Why it matters: It teaches weight transfer, floor connection, and the ability to sustain movement quality across distance.
2. The Jazz Square
Four steps forming a square pattern on the floor, usually crossing in front, stepping back, stepping open, and closing. The jazz square builds rhythmic clarity and directional awareness. It appears in everything from Broadway ensemble numbers to K-pop choreography.
Why it matters: It trains your brain to map movement in space and hit clean positions on specific counts.
3. The Charleston
Born in the 1920s, this swinging step—characterized by kicked legs, pivoting feet, and buoyant torso movement—has cycled back into mainstream visibility. Contemporary versions speed up the tempo, add arm isolations, or layer it into funkier grooves.
Why it matters: It develops the syncopated relationship between upper and lower body that sits at the heart of jazz rhythm.
4. Isolations
The controlled movement of one body part independently from the rest—head, shoulders, ribs, hips. Isolations appear in nearly every jazz subgenre, from Fosse's minimalistic precision to the exaggerated hip movements of jazz funk.
Why it matters: Isolation work builds body awareness and control, allowing you to add texture, nuance, and musicality to otherwise simple sequences.
Where to See Jazz Dance Now
If you want to understand where jazz dance is heading, watch where it is being performed and shared:
- Broadway: Long-running shows like Chicago preserve classical jazz vocabulary, while newer productions such as A Strange Loop and Some Like It Hot reimagine it for contemporary audiences.
- Television: So You Think You Can Dance (Season 18 aired in 2024) continues to platform jazz and contemporary jazz choreographers, often introducing styles to mainstream viewers before they hit studios.
- Social media: The hashtag #JazzDance has generated over 1.2 billion views on TikTok, with short-form content driving renewed interest in both foundational technique and viral choreography.

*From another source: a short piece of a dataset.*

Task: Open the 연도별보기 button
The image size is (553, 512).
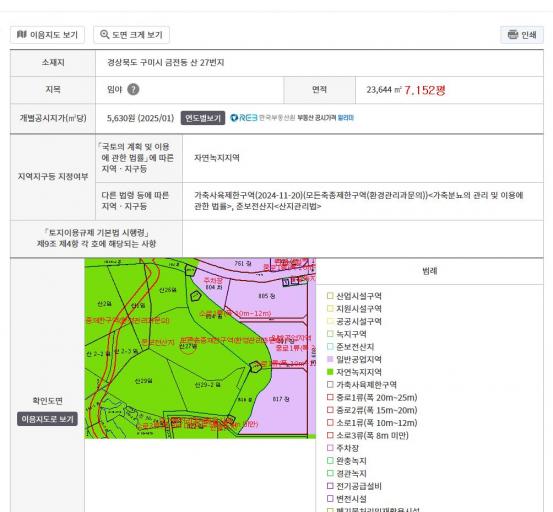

- Studio culture: In cities like Los Angeles, choreographers including Phil Wright (known for his "Jazz Funk" classes blending technical training with hip-hop sensibility) and Galen Hooks (whose work spans commercial jazz, heels, and theatrical performance) are shaping what dancers actually practice week to week.
How to Start Learning Jazz Dance
Beginners should prioritize three areas before chasing complex choreography:
- Flexibility and strength: Jazz dance requires extended positions, quick direction changes, and sustained balances. A basic conditioning routine targeting hips, hamstrings, and core will accelerate progress.